§ **EXTRACTED INFORMATION**:
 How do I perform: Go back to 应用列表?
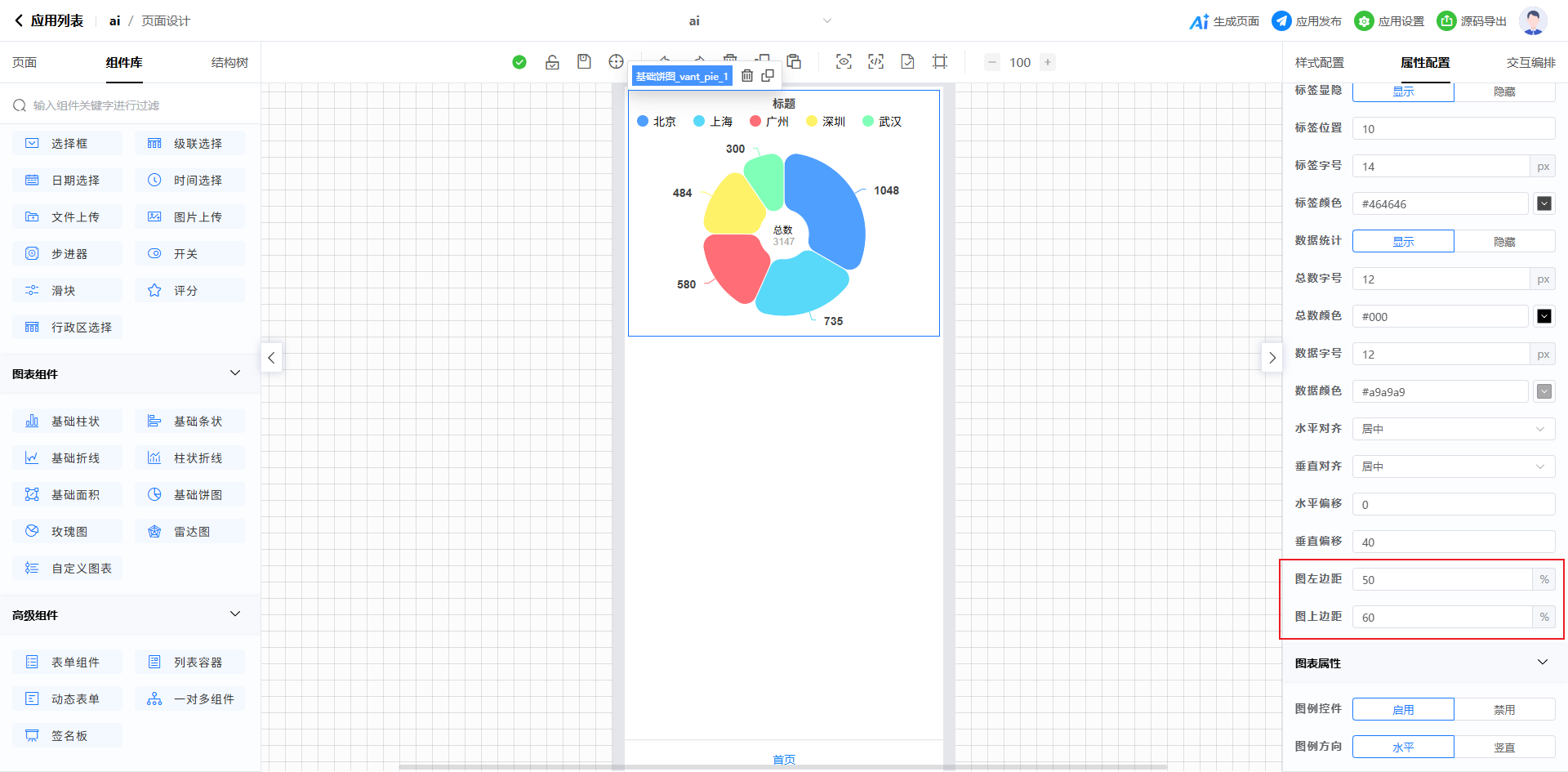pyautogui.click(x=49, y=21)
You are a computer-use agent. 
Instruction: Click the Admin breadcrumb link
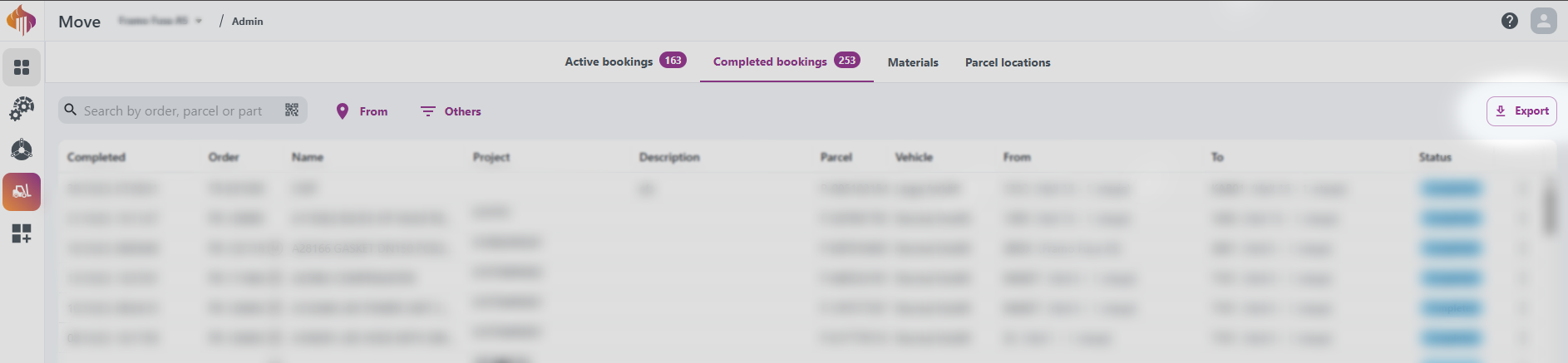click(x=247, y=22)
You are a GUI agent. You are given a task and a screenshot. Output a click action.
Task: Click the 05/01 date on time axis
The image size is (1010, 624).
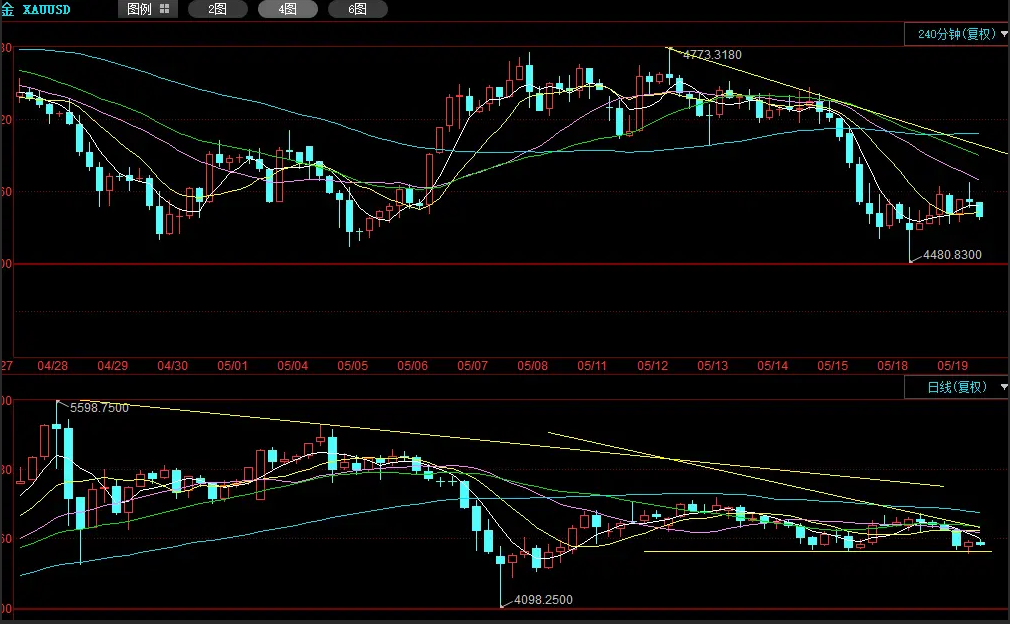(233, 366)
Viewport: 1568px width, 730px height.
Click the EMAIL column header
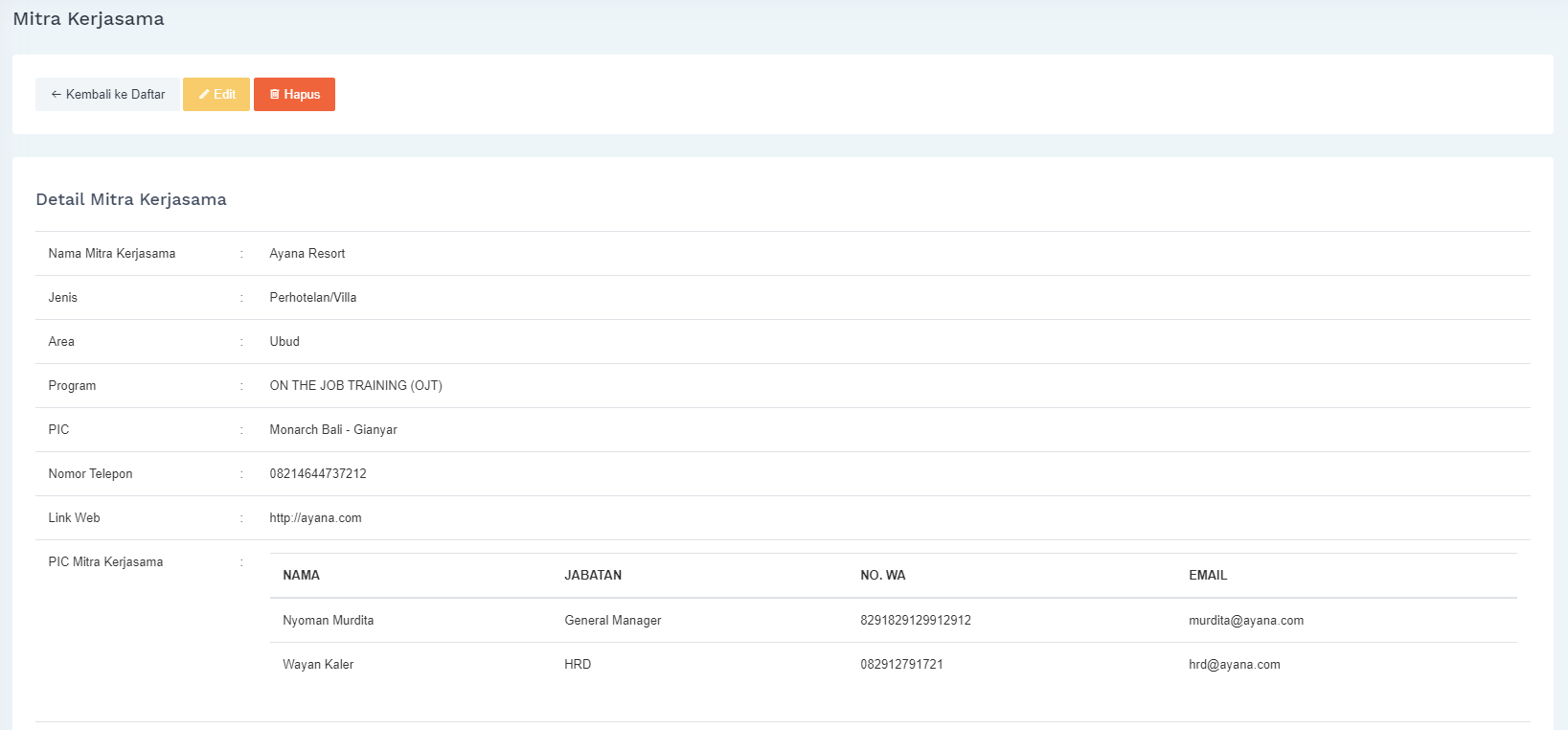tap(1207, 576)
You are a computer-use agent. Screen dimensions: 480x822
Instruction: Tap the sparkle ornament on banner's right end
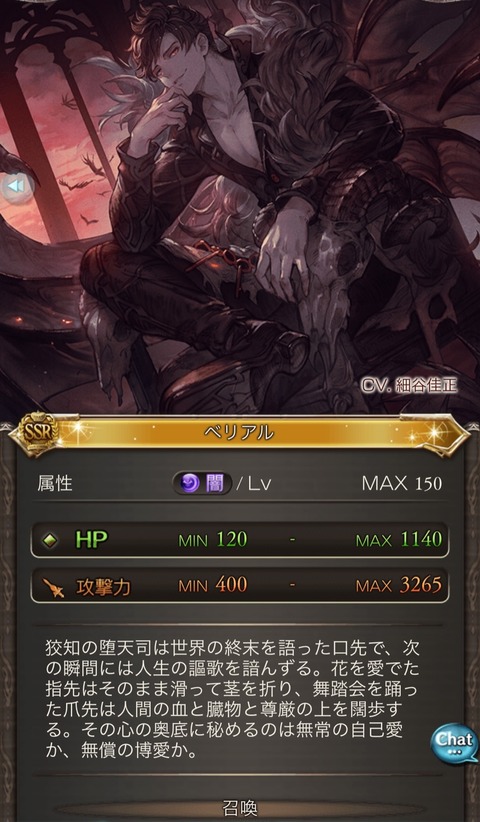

* * *

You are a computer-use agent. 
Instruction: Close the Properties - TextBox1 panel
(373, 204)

§ **YOUR OBJECTIVE**: With the pictures omitted, print the lines above exactly, beginning at the line with "Click the EMAIL column header" and going on through the line with "Instruction: Tap the".

§ **EXERCISE RESPONSE**:
Click the EMAIL column header
tap(1207, 576)
You are a computer-use agent. Screen dimensions: 480x822
Instruction: Tap the sparkle ornament on banner's right end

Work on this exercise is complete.